Pour la première fois dans l’histoire pénale, un pays vient de reconnaître à un fleuve maori les mêmes droits qu’à une personne physique. Une grande première qui permet de s’interroger sur la responsabilité humaine face à la nature.
Pas un long fleuve tranquille. En mars dernier, le ministre de la Justice néo-zélandaise a fait un petit pas pour l’homme, mais un grand pour la nature. En reconnaissant le fleuve Whanganui, le troisième plus long cours d’eau du pays, comme une personnalité juridique à part entière, Chris Finlayson a permis à la tribu maori qui défend ses intérêts depuis 1870 de gagner une grande bataille. Non seulement le fleuve disposera à l’avenir des mêmes droits que tout le monde, mais il couronne également une bataille pour la défense de l’environnement avec, à la clé, pas moins de 80 millions de dollars de compensation pour les dégradations de l’écosystème local. Un cas qui, on l’espère, fera jurisprudence.
Instant philo.

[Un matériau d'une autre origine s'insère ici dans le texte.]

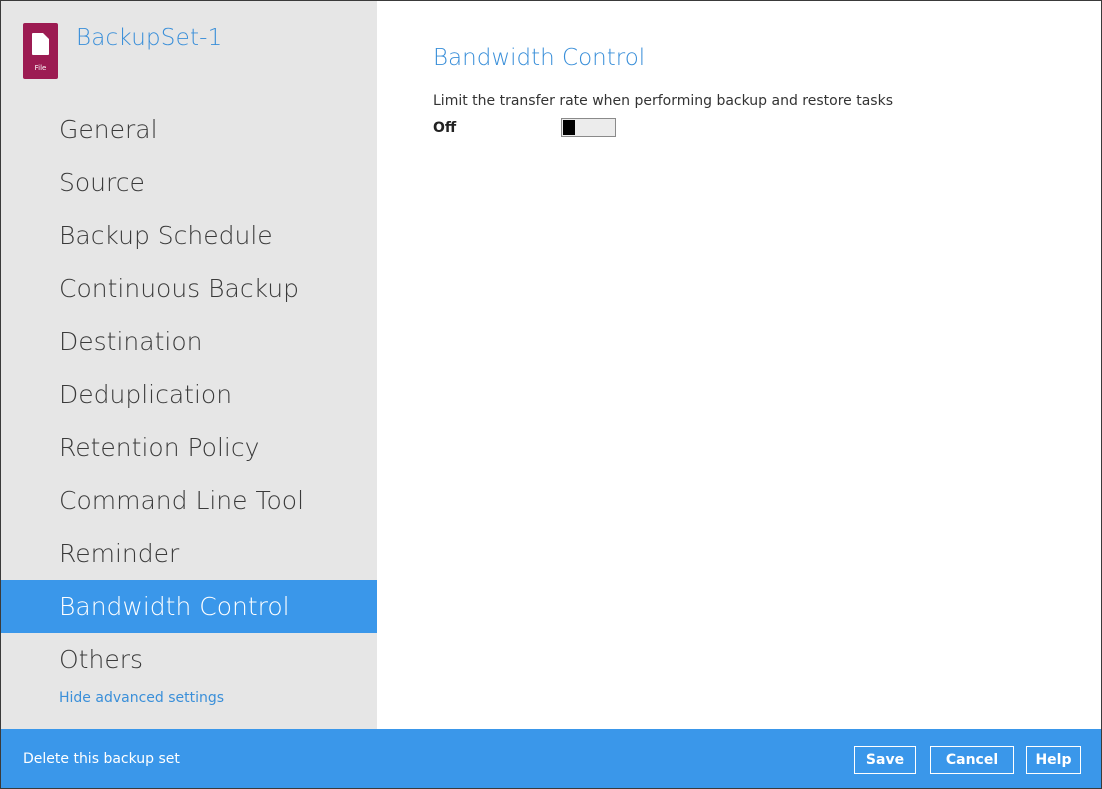 The image size is (1102, 789). I want to click on file-icon: File, so click(40, 51).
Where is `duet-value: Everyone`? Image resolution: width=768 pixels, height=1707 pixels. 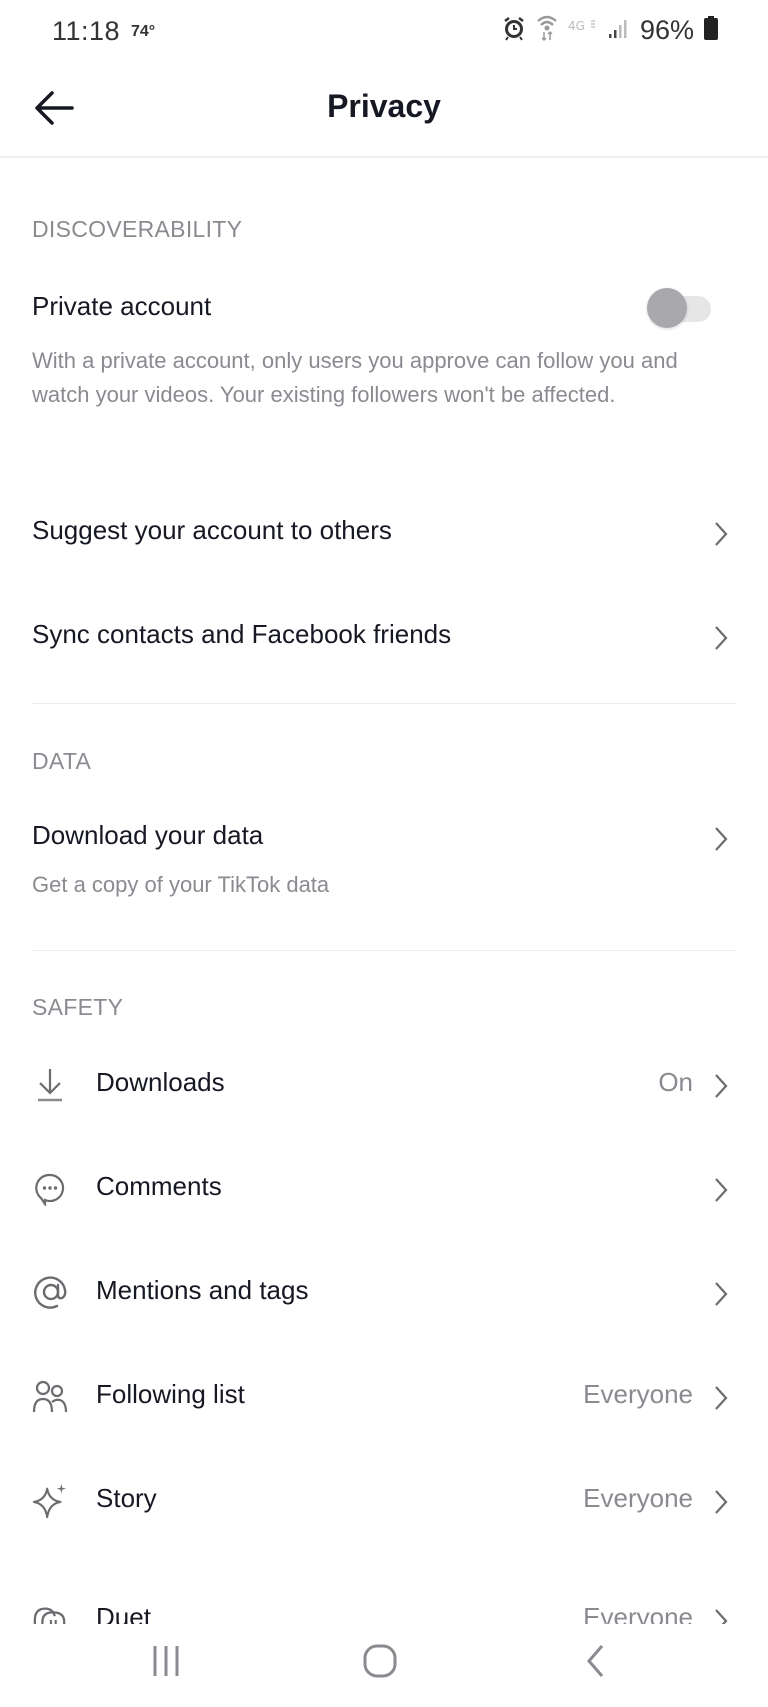
duet-value: Everyone is located at coordinates (638, 1613).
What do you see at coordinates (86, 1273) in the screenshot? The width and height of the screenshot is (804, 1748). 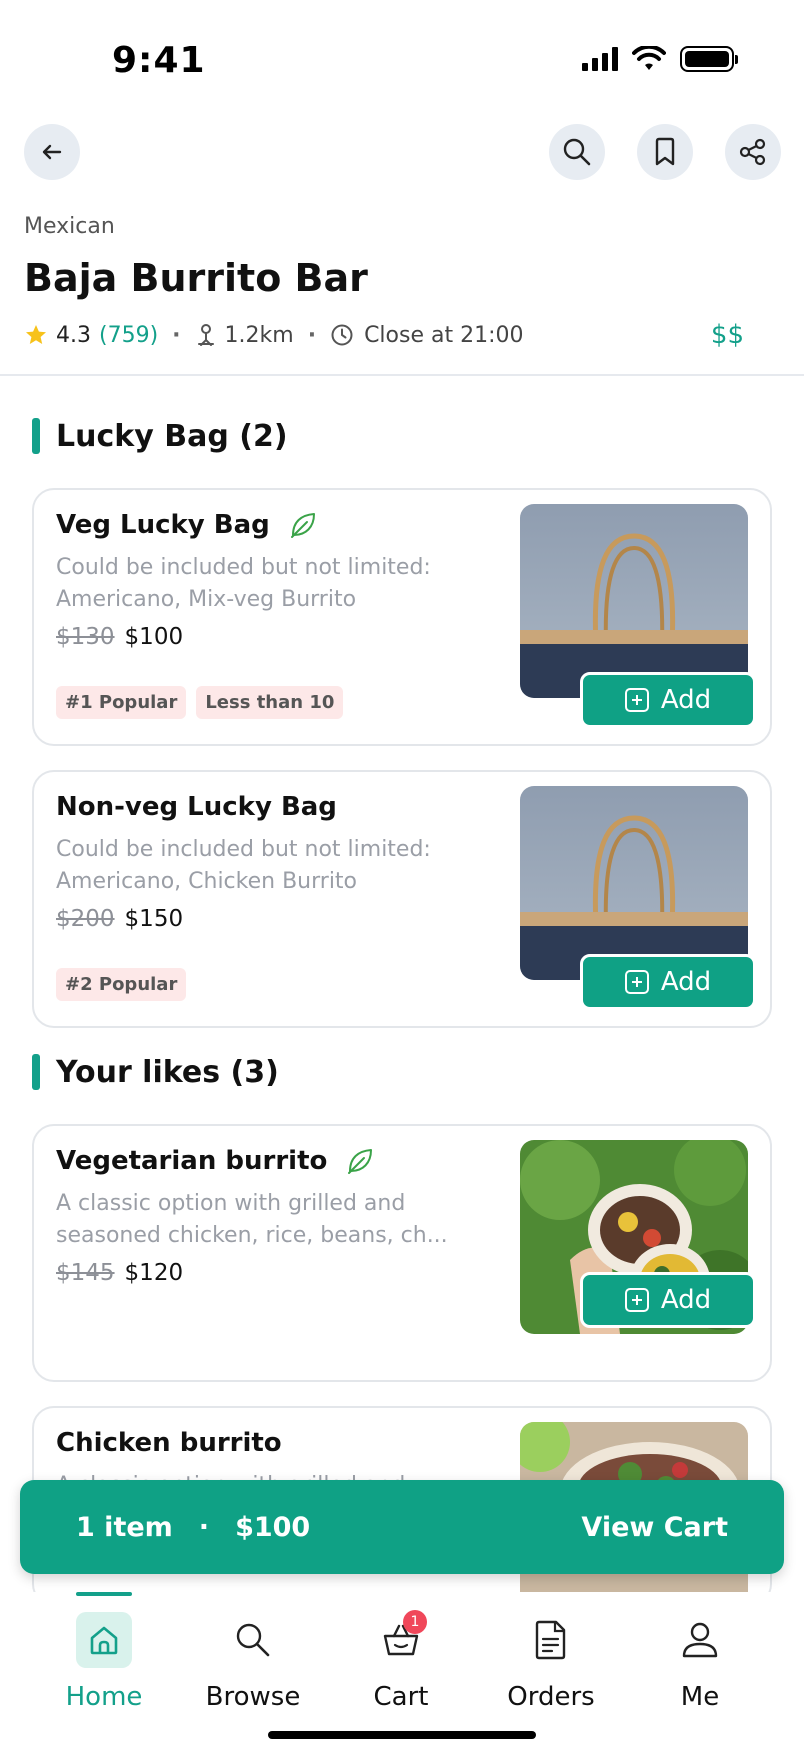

Si respecter un fleuve ancestral comme une personne peut sembler saugrenu, la dégradation de la planète par l’être humain l’est encore plus. Des juges, un peu partout, militent déjà dans le même sens ; on peut notamment citer le récent cas du Gange, lui aussi reconnu comme une personne et qui pourra désormais bénéficier des mêmes droits que votre voisin de palier. Si la formulation peut prêter à sourire (c’est vrai qu’on imagine mal un champ de blé porter plainte contre une marque de pesticides), elle permet aussi de questionner les juristes sur le grand mal du 21ème siècle : à priori, il est effectivement impossible de considérer la nature comme un “sujet de droit” qui est techniquement uniquement applicable à l’homme conscient. Ce serait en outre considérer que les technologies humaines sont par définition dangereuses pour la nature. Ce qui, hélas, se vérifie de plus en plus…
Éteindre les feux écologiques. S’il est déjà possible de voter des lois obligeant l’homme à protéger la nature, il est encore plus important de le responsabiliser. Jusqu’à preuve du contraire, les sanctions juridiques sont encore l’une des solutions les plus efficaces pour remettre l’homme dans le droit chemin ; et on se languit à ce propos que la grande barrière de corail, plus que jamais menacée, dispose des mêmes droits que la population. Plus près de nous encore : à quand un statut juridique pour les forêts ravagées par les incendies dans le sud de la France ? Sans dire qu’il faille placer l’humanité tout entière dans le box des accusés, il est sûrement grand temps de mettre à jour notre manière de penser, pour que la nature puisse, enfin, ne plus être systématiquement la grande oubliée du code pénal.